現時点ではほとんど情報が出てこないので、このブログでちょっと取り上げてみようと思った次第です。

この機能で何ができるかを列挙します。

  • GLSLにはないが、Cg言語で備えている組み込み関数が GLSLで使用できる。litとかlerpとか。
  • #include ディレクティブが使える
  • vec2,vec3といったGLSLの型の代わりに、HLSL(Cg)の float2, float3 といった馴染みの型が使用できる
  • GLSLシェーダーソースコードの代わりに、Cgシェーダーソースコードを渡してOpenGLのシェーダーを生成できる

一番最後の項目が、とっても奇妙で、すごすぎる機能です。
NVIDIA限定とはいえ、CgランタイムなしでCgコードをコンパイルできるわけですから。
これを前提とすれば、ほぼHLSLで書いておけば、OpenGL版に移行するときも楽ちんということです。

あとは、#include でしょうか。 「GLSLには #include がない!」とはよく騒がれたりする人がいるようですし。これが使えるという点は、結構大きなポイントかもしれません。

なお、使い方は簡単で、
glCreateShader 関数の引数に、GL_VERTEX_SHADER / GL_FRAGMENT_SHADER を渡す代わりに、
GL_CG_VERTEX_SHADER, GL_CG_FRAGMENT_SHADER をセットして、Cg言語で記述されたソースコードを与えてあげるだけです。

※ わかりにくいという指摘がありましたので、修正しました。


NVIDIAのシェーダー言語とか


NVIDIAはHLSLによく似たCgというシェーダー言語をサポートしている。
Cg Toolkitという名前でランタイムとツールとを用意していて、これを用いればNVIDIAだけに限らず AMD RadeonでもCg言語を用いたシェーダーを使えるようだ。

このCgは非常に検索性が悪い(笑)ので何とかしてほしいところですね。”Cg”って用語がもはや一般的すぎて・・・。

で、NVIDIAのボード環境に限っていえば、HLSL, Cg, GLSL と3種類のシェーダー言語をサポートしていることになります。
DirectX なら HLSL、OpenGLならGLSLといった具合に。Cgはどちらの環境でも使えるようにランタイムがきちんと整備されている。NVIDIA環境ならCgをつかっておけば問題ないという感じ。
そういえば、PS3の環境も Cg を使っているんだっけ。

今回はこの3言語をNVIDIAがサポートしている点でのお話です。
NVIDIAはこの複数の言語をサポートするために、Unified Compiler Architecture (UCA) という構造をとっているようです。これは、どの言語であれ同じコンパイラエンジンを通ることになり、出てくる結果もほぼ同じようなものに仕上がるということだと推測される。Microsoftの VisualBasic.NetやC#らで作った成果物が MSIL として出てくるのと同じなんじゃないかと思う。
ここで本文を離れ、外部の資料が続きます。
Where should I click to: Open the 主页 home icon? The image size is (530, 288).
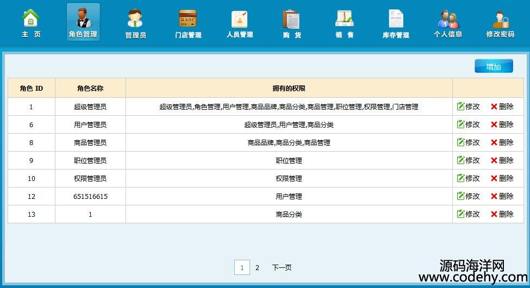(x=31, y=19)
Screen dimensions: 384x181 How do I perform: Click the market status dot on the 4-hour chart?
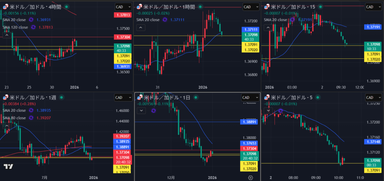pyautogui.click(x=66, y=7)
このおかげで複数のエンジンを積まず、シンプルさをある程度維持しつつ、複数の言語をサポートできるのだと思う。そもそも GLSLはドライバ内部にシェーダーコンパイラを持つことを要求されているので、そこにCg用が入っていたとしてもなんの問題もなく、むしろ合体させてしまうのは都合がいいことだろう。

個人的には、OpenGLのこの仕組みはあまり好きではないですが。DirectXのように一度、共通のバイナリ化してほしい。シェーダーのソースコードは確かにプラットフォームを越えて持って行きやすいが、中身がそのまま見えてしまうのはうれしいことではなかったりするので。4.1のBinaryShaderの拡張も、ベンダー依存のバイナリが出てくるようなので、この点については望み薄のような気がします。

NVIDIAが3つのシェーダー言語をサポートしているという点と、構造を話したところで、続きはまた次回に。